Die Gleichstellung von trans- und intersexuellen Menschen ist mir ein wichtiges Anliegen. Im Koalitionsvertrag heißt es dazu: „Wir verurteilen Homophobie und Transphobie und werden entschieden dagegen vorgehen.“ Ich habe aus diesem Grund im Familienministerium erstmals in der Geschichte der Bundesregierung ein eigenes Fachreferat eingerichtet, das zuständig ist für gleichgeschlechtliche Lebensweisen und Geschlechtsidentität. Als Bundesfamilienministerin koordiniere ich eine Arbeitsgruppe, in der alle Ministerien an einen Tisch geholt wurden, in deren Zuständigkeitsbereich auch Fragen der Geschlechtsidentität fallen, wie zum Beispiel das Bundesministerium des Innern, das Bundesministerium der Justiz und für Verbraucherschutz und das Bundesministerium für Gesundheit. Hier sollen die vielfältigen Problemlagen durch den Austausch mit Fachpersonen und Interessenvertretungen beleuchtet oder Gesetzesvorschläge diskutiert werden. Zwei Rechtsgutachten sollen darüber hinaus Hinweise auf er forderliche Gesetzesänderungen liefern. Neben der Gleichstellungspolitik brauchen wir auch Unterstützungsstrukturen und Beratungsangebote. Am wichtigsten aber ist, dass sich in den Köpfen etwas bewegt. Darum setze ich auch auf Sensibilisierung und Aufklärung.
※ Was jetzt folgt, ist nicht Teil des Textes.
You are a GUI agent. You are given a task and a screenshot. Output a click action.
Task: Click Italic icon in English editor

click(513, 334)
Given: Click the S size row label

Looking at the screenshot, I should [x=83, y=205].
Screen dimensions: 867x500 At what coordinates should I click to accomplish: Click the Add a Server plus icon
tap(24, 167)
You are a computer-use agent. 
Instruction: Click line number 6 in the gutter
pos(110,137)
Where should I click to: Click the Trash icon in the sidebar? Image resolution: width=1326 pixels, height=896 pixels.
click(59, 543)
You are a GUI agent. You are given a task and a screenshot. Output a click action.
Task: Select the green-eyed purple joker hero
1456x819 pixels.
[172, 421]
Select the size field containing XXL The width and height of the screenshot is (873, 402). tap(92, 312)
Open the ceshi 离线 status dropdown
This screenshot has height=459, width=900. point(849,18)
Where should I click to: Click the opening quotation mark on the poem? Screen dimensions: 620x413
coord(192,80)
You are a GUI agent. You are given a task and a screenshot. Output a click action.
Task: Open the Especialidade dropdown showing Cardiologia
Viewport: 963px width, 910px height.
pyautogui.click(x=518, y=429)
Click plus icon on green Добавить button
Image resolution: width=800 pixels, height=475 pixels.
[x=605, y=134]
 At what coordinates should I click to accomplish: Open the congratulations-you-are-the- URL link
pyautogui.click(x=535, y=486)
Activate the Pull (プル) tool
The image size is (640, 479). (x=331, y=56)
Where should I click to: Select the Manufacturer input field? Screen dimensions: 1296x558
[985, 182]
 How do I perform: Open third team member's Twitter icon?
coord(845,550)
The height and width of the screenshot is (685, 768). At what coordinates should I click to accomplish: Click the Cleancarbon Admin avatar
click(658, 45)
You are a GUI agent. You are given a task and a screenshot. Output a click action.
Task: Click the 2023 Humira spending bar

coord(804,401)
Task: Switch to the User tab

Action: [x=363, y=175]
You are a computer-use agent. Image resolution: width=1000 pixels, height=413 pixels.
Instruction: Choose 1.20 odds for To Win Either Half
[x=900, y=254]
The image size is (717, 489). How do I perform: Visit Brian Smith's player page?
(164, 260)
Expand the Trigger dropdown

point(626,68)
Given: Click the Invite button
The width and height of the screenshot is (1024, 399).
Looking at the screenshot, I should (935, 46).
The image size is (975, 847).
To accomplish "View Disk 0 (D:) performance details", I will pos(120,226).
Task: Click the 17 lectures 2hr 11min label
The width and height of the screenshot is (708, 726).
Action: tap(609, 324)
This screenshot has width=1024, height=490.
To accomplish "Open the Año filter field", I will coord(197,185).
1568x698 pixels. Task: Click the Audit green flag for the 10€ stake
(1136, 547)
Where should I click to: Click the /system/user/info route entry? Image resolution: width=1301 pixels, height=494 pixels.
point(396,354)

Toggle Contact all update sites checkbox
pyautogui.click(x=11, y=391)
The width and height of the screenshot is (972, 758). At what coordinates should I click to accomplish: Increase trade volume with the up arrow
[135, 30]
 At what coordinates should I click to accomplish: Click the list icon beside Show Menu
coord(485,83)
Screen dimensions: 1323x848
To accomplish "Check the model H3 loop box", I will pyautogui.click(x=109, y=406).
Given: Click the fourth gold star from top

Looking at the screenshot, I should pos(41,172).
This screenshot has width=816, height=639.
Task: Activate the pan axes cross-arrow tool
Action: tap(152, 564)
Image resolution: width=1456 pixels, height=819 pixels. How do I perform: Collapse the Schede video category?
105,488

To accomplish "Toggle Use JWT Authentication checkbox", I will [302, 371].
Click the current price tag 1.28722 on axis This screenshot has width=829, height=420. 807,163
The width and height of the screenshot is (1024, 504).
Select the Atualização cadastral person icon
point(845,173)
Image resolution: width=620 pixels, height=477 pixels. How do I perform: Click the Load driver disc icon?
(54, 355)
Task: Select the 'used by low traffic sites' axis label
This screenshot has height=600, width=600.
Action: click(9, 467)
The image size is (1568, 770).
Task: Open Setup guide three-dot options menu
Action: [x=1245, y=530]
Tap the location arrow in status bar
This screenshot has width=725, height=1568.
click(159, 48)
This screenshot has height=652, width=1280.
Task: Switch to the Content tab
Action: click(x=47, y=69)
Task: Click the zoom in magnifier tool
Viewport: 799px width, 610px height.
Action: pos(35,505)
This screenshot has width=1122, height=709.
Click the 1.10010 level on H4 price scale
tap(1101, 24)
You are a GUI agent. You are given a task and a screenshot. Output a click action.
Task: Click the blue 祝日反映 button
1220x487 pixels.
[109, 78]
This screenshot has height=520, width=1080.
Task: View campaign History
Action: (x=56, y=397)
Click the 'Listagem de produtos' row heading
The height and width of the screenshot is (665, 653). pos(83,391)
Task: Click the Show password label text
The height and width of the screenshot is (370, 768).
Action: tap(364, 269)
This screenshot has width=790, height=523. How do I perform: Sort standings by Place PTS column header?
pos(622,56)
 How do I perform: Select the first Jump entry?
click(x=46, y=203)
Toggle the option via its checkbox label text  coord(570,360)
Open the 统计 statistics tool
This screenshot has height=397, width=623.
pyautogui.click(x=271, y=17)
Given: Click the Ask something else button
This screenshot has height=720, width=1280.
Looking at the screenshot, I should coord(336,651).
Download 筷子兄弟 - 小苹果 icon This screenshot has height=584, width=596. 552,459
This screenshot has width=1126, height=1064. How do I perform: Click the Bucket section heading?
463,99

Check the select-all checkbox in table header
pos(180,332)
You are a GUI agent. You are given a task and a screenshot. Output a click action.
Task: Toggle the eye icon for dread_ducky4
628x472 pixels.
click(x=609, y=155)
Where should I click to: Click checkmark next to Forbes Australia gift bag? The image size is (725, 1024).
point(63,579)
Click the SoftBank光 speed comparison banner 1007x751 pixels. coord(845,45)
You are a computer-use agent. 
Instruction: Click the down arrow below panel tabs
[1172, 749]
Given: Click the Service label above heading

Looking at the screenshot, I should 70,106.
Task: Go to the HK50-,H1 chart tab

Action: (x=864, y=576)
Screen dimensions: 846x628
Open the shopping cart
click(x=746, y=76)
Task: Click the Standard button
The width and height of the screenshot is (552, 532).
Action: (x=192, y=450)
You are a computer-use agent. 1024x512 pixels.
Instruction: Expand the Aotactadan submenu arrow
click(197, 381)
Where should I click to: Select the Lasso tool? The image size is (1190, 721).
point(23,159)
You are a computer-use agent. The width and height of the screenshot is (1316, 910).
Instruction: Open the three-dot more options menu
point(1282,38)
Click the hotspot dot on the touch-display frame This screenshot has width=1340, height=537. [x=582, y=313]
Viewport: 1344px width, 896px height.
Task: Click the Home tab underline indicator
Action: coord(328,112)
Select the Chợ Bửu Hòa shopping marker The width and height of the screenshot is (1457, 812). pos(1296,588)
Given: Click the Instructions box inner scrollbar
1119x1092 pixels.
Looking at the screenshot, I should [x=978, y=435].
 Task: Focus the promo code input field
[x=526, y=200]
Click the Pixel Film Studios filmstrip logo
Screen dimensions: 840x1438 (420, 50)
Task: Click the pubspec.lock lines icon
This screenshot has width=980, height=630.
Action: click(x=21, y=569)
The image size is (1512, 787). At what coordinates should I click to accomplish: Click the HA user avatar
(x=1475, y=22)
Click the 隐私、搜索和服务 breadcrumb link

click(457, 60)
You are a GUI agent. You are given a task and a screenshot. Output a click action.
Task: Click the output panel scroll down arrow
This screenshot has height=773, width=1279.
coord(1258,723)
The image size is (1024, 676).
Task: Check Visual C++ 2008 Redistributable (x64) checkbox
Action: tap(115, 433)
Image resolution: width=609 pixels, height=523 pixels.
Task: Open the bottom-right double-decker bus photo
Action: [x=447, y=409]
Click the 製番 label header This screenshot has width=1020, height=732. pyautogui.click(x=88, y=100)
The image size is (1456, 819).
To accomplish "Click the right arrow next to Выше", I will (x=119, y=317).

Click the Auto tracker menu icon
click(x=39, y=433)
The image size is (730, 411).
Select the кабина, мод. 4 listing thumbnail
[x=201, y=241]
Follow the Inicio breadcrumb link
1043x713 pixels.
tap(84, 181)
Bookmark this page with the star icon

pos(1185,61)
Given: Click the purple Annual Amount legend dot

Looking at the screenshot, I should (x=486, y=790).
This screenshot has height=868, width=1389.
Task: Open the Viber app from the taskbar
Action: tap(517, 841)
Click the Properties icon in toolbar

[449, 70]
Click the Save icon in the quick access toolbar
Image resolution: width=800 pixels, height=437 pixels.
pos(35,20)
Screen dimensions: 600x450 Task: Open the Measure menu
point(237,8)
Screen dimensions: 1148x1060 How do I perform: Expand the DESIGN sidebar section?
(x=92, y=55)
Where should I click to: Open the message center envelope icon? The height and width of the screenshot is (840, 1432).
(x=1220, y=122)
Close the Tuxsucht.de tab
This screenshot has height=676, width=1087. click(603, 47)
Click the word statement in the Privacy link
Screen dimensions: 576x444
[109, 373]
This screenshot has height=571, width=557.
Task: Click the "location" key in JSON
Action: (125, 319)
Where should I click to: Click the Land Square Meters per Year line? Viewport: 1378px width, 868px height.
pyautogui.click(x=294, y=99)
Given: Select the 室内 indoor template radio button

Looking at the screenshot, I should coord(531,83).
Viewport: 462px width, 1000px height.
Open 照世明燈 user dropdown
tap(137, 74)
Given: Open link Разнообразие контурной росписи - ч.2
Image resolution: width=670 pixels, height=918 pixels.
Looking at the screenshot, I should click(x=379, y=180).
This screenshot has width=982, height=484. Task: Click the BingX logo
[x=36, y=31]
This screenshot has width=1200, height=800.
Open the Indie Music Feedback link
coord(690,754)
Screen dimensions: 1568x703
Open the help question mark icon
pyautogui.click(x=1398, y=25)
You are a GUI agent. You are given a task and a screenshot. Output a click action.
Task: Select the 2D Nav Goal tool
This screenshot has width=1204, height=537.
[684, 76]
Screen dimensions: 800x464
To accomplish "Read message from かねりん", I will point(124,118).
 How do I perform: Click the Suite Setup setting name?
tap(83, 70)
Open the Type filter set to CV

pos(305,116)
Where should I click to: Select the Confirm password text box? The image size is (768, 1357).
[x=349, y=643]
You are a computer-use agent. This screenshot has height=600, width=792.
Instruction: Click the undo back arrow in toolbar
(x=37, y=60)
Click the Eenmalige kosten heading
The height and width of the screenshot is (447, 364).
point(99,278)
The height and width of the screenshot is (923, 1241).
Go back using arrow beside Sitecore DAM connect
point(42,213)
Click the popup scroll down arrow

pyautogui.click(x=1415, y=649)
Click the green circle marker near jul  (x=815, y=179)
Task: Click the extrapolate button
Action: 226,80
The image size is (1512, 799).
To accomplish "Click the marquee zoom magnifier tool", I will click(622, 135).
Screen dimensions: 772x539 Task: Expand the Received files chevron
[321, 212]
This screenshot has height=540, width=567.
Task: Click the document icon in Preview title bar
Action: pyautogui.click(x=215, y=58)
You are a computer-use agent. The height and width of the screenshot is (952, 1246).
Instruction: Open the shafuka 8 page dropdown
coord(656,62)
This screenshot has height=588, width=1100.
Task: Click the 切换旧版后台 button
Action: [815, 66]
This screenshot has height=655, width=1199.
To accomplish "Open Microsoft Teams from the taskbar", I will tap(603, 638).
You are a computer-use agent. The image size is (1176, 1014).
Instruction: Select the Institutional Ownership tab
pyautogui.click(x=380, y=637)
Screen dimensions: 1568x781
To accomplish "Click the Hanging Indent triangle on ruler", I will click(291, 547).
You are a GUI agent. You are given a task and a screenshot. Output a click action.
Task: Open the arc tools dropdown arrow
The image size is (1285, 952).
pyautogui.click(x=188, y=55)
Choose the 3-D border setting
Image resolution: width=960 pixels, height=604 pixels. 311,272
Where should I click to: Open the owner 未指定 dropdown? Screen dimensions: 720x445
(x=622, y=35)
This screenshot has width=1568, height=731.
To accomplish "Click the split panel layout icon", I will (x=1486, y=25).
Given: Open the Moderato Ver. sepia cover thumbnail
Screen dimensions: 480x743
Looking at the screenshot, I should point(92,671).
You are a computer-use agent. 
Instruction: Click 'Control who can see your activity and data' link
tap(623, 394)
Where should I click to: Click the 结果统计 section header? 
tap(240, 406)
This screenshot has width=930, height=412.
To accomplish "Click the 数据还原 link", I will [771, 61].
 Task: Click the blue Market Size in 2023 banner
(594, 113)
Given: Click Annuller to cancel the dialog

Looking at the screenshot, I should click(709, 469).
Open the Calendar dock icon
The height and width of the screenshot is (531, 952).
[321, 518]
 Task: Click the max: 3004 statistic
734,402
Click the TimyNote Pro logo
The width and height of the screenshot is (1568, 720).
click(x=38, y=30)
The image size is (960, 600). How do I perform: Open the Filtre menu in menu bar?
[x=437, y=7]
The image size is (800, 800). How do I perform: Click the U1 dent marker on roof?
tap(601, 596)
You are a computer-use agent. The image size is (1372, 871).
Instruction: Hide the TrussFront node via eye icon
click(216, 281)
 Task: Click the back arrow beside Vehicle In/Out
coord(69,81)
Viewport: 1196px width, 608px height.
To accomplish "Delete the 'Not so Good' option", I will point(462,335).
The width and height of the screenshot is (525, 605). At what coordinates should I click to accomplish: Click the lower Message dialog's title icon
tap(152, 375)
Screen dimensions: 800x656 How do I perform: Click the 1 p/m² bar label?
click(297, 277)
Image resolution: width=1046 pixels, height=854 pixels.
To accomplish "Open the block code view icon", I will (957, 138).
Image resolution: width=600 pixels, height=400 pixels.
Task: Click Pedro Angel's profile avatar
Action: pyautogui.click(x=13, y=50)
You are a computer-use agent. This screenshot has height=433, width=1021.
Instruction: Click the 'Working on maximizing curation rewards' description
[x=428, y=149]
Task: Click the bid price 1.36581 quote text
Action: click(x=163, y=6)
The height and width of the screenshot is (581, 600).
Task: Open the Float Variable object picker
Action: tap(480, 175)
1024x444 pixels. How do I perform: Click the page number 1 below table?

Hier sind nicht nur die Öffentlichkeit und Zivilgesellschaft gefragt, sondern beispielsweise klare Statements von Unternehmensführungen, dass Ausgrenzung und Stigmatisierung nicht gewollt werden. Schon ganz einfache Maßnahmen, wie zum Beispiel die Umwidmung zumindest einer Toilette zur sogenannten Unisex-Toilette, hilft transsexuellen Menschen aus einer unangenehmen Bedrängnis und kann zu wirklicher Gleichstellung beitragen.
Glauben Sie, dass Sie den Posten der Familienministerin auch dann innehaben würden, wenn Sie inter- oder transsexuell wären?
Ich würde es mir sehr wünschen, dass das Amt der Familienministerin nur von fachlichen und politischen Fähigkeiten und nicht vom Geschlecht und von der Geschlechtsidentität abhängig ist. Aber geoutete trans- und intersexuelle Menschen berichten ja immer wieder, dass sie es im Berufsleben noch sehr schwer haben und oftmals auf ihre Geschlechtsidentität reduziert werden. Genauso wie es für alle politischen und unternehmerischen Führungsaufgaben irrelevant sein sollte, ob ich eine Frau und Mutter bin, sollte es jedoch auch egal sein, ob ich trans- oder intersexuell bin.